§ 6.1-32.30:7. Limitation on powers
A. In the exercise of any power held by a private trust company in its capacity as a fiduciary, the private trust company shall have a duty not to exercise any power in such a way as to deprive the estate, trust or other entity for which it acts as a fiduciary of an otherwise available tax exemption, deduction or credit for tax purposes or deprive a donor of trust assets of a tax exemption, deduction or credit or operate to impose a tax upon a donor or other person as owner of any portion of the estate, trust or otherwise.

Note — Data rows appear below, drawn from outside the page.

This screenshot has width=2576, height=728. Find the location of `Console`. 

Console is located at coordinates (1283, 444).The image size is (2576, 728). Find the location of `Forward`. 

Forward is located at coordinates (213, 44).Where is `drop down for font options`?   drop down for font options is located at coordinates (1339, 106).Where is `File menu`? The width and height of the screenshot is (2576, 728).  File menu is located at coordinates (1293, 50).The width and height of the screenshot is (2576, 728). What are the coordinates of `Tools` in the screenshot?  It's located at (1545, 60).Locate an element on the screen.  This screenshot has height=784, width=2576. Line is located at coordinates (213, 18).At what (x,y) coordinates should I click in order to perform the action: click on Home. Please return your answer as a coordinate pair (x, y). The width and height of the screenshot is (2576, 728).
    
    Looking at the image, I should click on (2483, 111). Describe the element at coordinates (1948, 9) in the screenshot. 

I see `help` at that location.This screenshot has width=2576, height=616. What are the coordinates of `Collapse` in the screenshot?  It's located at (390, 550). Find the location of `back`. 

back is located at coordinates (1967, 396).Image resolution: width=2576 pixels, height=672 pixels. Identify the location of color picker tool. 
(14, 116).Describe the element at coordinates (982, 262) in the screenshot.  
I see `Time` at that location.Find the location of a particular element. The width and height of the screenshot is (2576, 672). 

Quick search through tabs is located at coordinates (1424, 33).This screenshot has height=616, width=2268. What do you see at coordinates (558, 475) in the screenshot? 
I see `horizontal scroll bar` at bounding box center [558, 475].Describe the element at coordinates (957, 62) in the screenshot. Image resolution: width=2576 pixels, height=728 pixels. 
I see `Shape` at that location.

B. Without limitation to subsection A, no family member who is a stockholder or member or who otherwise holds an equity interest in, or is serving as a director, officer, manager, or employee of, a private trust company shall participate in or otherwise have a voice in any discretionary decision by the private trust company to distribute income or principal of any trust in order to discharge a legal obligation of the family member or for the family member's pecuniary benefit, unless:
1. The exercise of the discretion is limited by an ascertainable standard relating to the health, education, support, or maintenance of that family member;
2. The distribution is necessary for that family member's support, health or education; or
3. The instrument governing the administration of that trust clearly so provides.
C. "Tax" includes, but is not limited to, federal, state or local income, gift, estate, generation-skipping transfer, or inheritance tax.